Problem to work on:
Transcribe the records below. Leave every word as it is.

Dataset entries:
════════════════════

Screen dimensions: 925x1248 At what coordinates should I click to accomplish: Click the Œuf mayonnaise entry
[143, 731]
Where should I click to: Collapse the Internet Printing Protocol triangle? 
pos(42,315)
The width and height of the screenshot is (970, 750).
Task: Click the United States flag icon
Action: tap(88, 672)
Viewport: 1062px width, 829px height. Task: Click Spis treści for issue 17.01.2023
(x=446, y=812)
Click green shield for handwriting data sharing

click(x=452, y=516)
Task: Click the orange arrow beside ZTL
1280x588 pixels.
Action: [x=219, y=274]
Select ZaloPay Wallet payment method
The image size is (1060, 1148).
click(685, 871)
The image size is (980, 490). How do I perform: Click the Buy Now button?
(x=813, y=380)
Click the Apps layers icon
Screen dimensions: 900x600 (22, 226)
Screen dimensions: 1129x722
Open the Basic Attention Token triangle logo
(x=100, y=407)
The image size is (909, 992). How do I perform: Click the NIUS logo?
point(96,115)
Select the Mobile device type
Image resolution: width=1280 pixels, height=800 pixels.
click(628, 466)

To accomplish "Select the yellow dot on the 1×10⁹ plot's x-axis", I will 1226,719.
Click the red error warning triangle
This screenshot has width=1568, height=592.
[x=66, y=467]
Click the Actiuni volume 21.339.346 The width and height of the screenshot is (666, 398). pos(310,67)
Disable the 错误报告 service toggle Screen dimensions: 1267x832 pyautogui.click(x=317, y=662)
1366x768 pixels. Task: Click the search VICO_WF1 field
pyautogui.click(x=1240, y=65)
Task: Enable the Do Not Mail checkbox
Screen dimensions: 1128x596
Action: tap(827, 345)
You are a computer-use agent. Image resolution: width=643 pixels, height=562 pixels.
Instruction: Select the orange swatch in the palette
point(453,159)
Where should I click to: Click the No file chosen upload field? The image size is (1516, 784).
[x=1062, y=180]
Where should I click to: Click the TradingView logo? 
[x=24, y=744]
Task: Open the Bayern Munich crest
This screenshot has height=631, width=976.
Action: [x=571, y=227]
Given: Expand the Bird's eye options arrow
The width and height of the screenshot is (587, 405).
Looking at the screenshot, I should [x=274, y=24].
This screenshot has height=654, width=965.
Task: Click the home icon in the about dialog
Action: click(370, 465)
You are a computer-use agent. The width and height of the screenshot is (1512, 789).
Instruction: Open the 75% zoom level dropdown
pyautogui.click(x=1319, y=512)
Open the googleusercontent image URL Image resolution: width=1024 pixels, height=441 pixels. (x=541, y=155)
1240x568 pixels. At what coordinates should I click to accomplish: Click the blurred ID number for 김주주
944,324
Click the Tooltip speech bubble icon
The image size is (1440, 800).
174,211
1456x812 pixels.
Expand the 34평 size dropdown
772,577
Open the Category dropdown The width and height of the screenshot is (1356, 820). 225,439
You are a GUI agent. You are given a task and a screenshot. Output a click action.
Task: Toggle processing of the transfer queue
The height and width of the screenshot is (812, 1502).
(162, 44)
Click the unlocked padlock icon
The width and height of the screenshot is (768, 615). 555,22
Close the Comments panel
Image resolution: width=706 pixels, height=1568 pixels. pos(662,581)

════════════════════

Solved problem:
Screen dimensions: 925x1248 At what coordinates should I click to accomplish: Click the Œuf mayonnaise entry
[143, 731]
Where should I click to: Collapse the Internet Printing Protocol triangle? 
pos(42,315)
The width and height of the screenshot is (970, 750).
Task: Click the United States flag icon
Action: tap(88, 672)
Viewport: 1062px width, 829px height. Task: Click Spis treści for issue 17.01.2023
(x=446, y=812)
Click green shield for handwriting data sharing

click(x=452, y=516)
Task: Click the orange arrow beside ZTL
1280x588 pixels.
Action: [x=219, y=274]
Select ZaloPay Wallet payment method
The image size is (1060, 1148).
click(685, 871)
The image size is (980, 490). How do I perform: Click the Buy Now button?
(x=813, y=380)
Click the Apps layers icon
Screen dimensions: 900x600 (22, 226)
Screen dimensions: 1129x722
Open the Basic Attention Token triangle logo
(x=100, y=407)
The image size is (909, 992). How do I perform: Click the NIUS logo?
point(96,115)
Select the Mobile device type
Image resolution: width=1280 pixels, height=800 pixels.
click(628, 466)

To accomplish "Select the yellow dot on the 1×10⁹ plot's x-axis", I will 1226,719.
Click the red error warning triangle
This screenshot has width=1568, height=592.
[x=66, y=467]
Click the Actiuni volume 21.339.346 The width and height of the screenshot is (666, 398). pos(310,67)
Disable the 错误报告 service toggle Screen dimensions: 1267x832 pyautogui.click(x=317, y=662)
1366x768 pixels. Task: Click the search VICO_WF1 field
pyautogui.click(x=1240, y=65)
Task: Enable the Do Not Mail checkbox
Screen dimensions: 1128x596
Action: tap(827, 345)
You are a computer-use agent. Image resolution: width=643 pixels, height=562 pixels.
Instruction: Select the orange swatch in the palette
point(453,159)
Where should I click to: Click the No file chosen upload field? The image size is (1516, 784).
[x=1062, y=180]
Where should I click to: Click the TradingView logo? 
[x=24, y=744]
Task: Open the Bayern Munich crest
This screenshot has height=631, width=976.
Action: [x=571, y=227]
Given: Expand the Bird's eye options arrow
The width and height of the screenshot is (587, 405).
Looking at the screenshot, I should [x=274, y=24].
This screenshot has height=654, width=965.
Task: Click the home icon in the about dialog
Action: click(370, 465)
You are a computer-use agent. The width and height of the screenshot is (1512, 789).
Instruction: Open the 75% zoom level dropdown
pyautogui.click(x=1319, y=512)
Open the googleusercontent image URL Image resolution: width=1024 pixels, height=441 pixels. (x=541, y=155)
1240x568 pixels. At what coordinates should I click to accomplish: Click the blurred ID number for 김주주
944,324
Click the Tooltip speech bubble icon
The image size is (1440, 800).
174,211
1456x812 pixels.
Expand the 34평 size dropdown
772,577
Open the Category dropdown The width and height of the screenshot is (1356, 820). 225,439
You are a GUI agent. You are given a task and a screenshot. Output a click action.
Task: Toggle processing of the transfer queue
The height and width of the screenshot is (812, 1502).
(162, 44)
Click the unlocked padlock icon
The width and height of the screenshot is (768, 615). 555,22
Close the Comments panel
Image resolution: width=706 pixels, height=1568 pixels. pos(662,581)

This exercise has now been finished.